Exercise requirements:
Only lines containing the word "width" belong in the answer; copy each one from the records.

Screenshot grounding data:
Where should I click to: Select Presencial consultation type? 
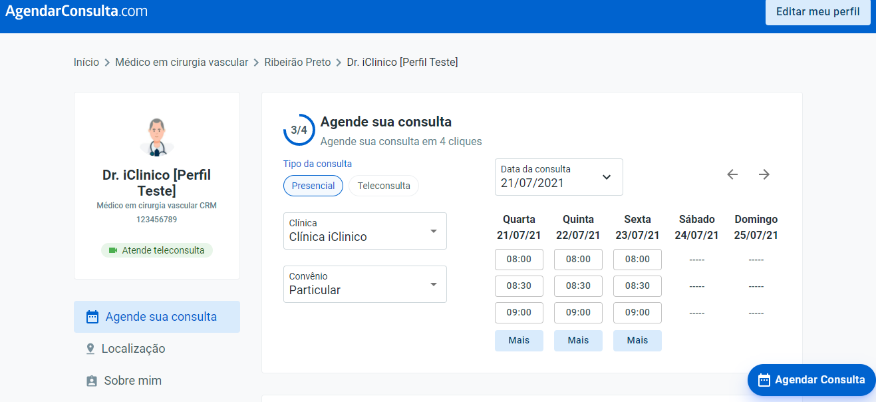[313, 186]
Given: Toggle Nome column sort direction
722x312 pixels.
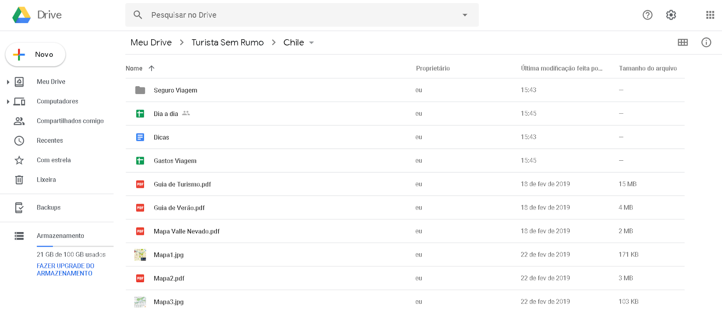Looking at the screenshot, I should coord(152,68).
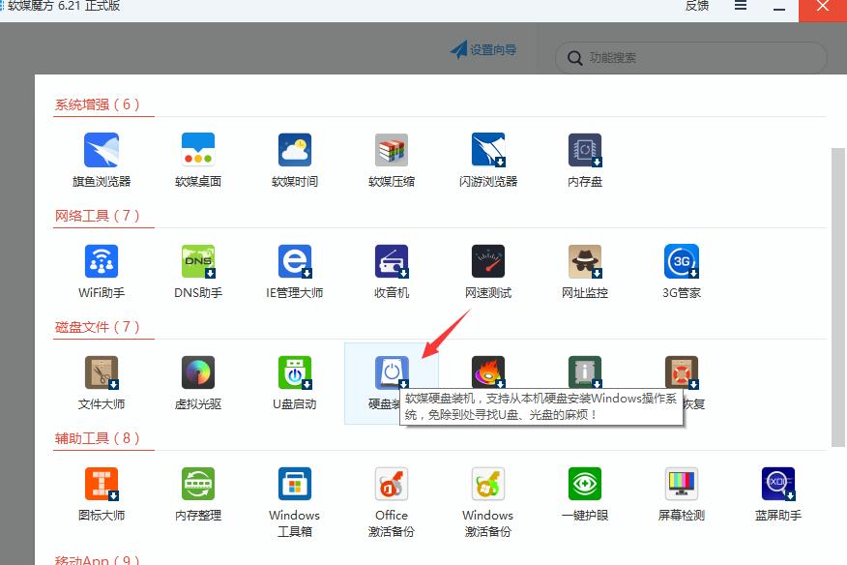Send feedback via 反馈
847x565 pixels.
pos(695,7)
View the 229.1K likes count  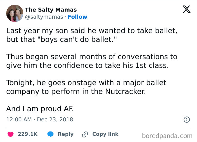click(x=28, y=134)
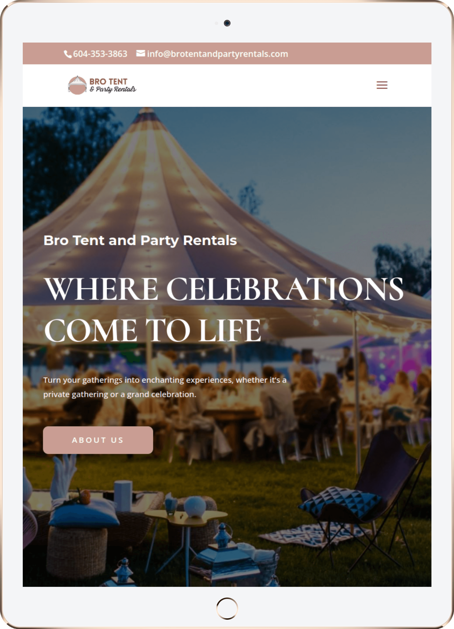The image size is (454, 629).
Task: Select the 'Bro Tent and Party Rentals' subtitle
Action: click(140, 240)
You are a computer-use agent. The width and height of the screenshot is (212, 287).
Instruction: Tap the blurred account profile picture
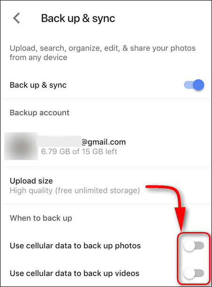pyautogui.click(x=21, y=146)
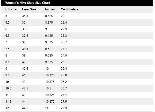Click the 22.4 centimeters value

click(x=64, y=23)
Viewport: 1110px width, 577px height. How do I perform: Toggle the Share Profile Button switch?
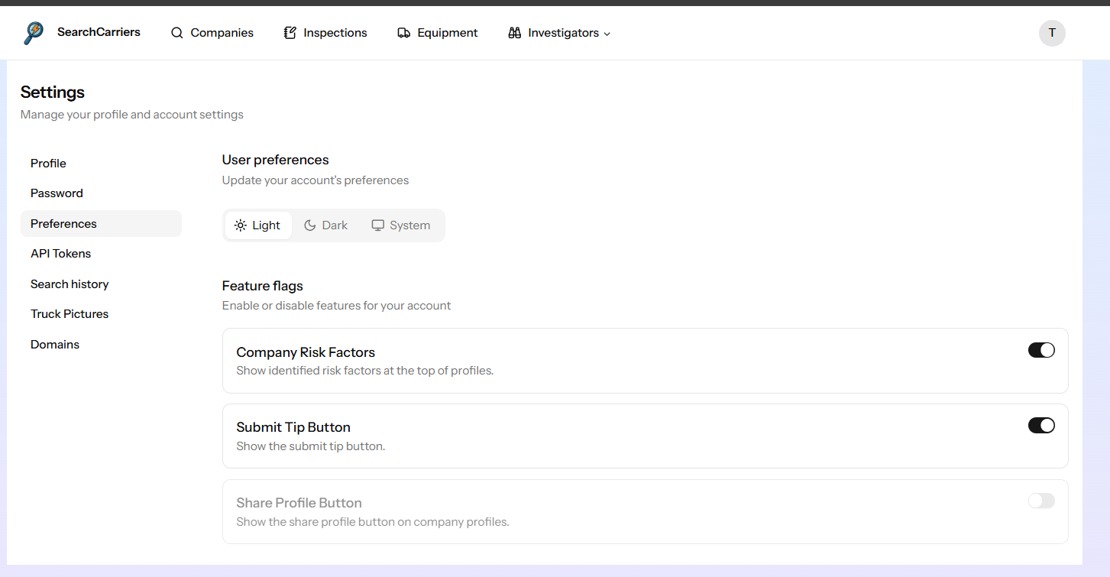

Output:
You are a computer-use agent. The width and height of the screenshot is (212, 287).
Viewport: 1110px width, 577px height. How do I perform: Toggle the Share Profile Button switch?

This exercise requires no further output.